## Ausgangstext
━━━━━━

Auch Rußland ist in Venezuela umtriebig; Moskau ist der traditionelle Handelspartner für Caracas im Bereich Waffenkäufe (Panzer, Kampfjets, schweres Gerät). Rußland hat etwa 17 Milliarden Dollar investiert, ebenfalls in den Rohstoffsektor.
Trotz militärischer Partnerschaft und offensiver Verurteilung der US-Interventionspolitik dürfte Rußland kein hohes Risiko eingehen. Guaidó kann ebenfalls bis zu 30 Prozent Unterstützung verbuchen (der Rest ist unentschlossen oder hat resigniert), hinzu kommt eine illustre Allianz, die aus den USA, Brasiliens Jair Bolsonaro, Merkel-Deutschland und Frankreich besteht.
Die Selbstkür Guaidós respektive der »von der US-Regierung unterstützte Putschversuch« (Tobias Lambert) fand dann auch Lob durch die vereinte bundesdeutsche Politik (einschließlich weiter Teile der AfD, trotz Mohler-Diktum). Einzig die Linkspartei äußerte Solidarität mit der Souveränität Venezuelas, verfing sich aber freilich in altbackenem Jargon gestriger Ideologien.

━━━━━━

## Erfasste Daten

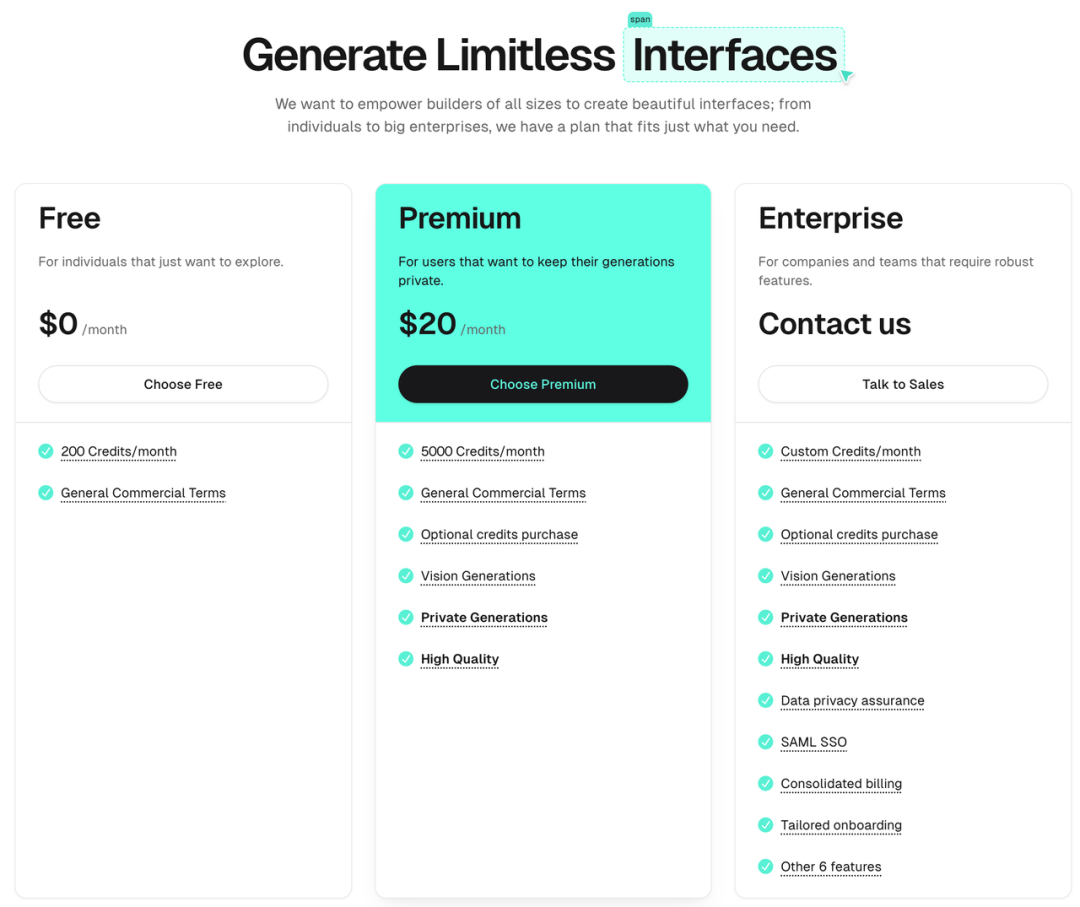Click checkmark icon beside Data privacy assurance
Screen dimensions: 1080x907
click(765, 700)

━━━━━━

## Zu lösende Aufgabe
Gib bitte den Text über Venezuela vollständig und wortgetreu aus. Die Auflistung wird hierfür nicht gebraucht.

## Gelöste Aufgabe
Auch Rußland ist in Venezuela umtriebig; Moskau ist der traditionelle Handelspartner für Caracas im Bereich Waffenkäufe (Panzer, Kampfjets, schweres Gerät). Rußland hat etwa 17 Milliarden Dollar investiert, ebenfalls in den Rohstoffsektor.
Trotz militärischer Partnerschaft und offensiver Verurteilung der US-Interventionspolitik dürfte Rußland kein hohes Risiko eingehen. Guaidó kann ebenfalls bis zu 30 Prozent Unterstützung verbuchen (der Rest ist unentschlossen oder hat resigniert), hinzu kommt eine illustre Allianz, die aus den USA, Brasiliens Jair Bolsonaro, Merkel-Deutschland und Frankreich besteht.
Die Selbstkür Guaidós respektive der »von der US-Regierung unterstützte Putschversuch« (Tobias Lambert) fand dann auch Lob durch die vereinte bundesdeutsche Politik (einschließlich weiter Teile der AfD, trotz Mohler-Diktum). Einzig die Linkspartei äußerte Solidarität mit der Souveränität Venezuelas, verfing sich aber freilich in altbackenem Jargon gestriger Ideologien.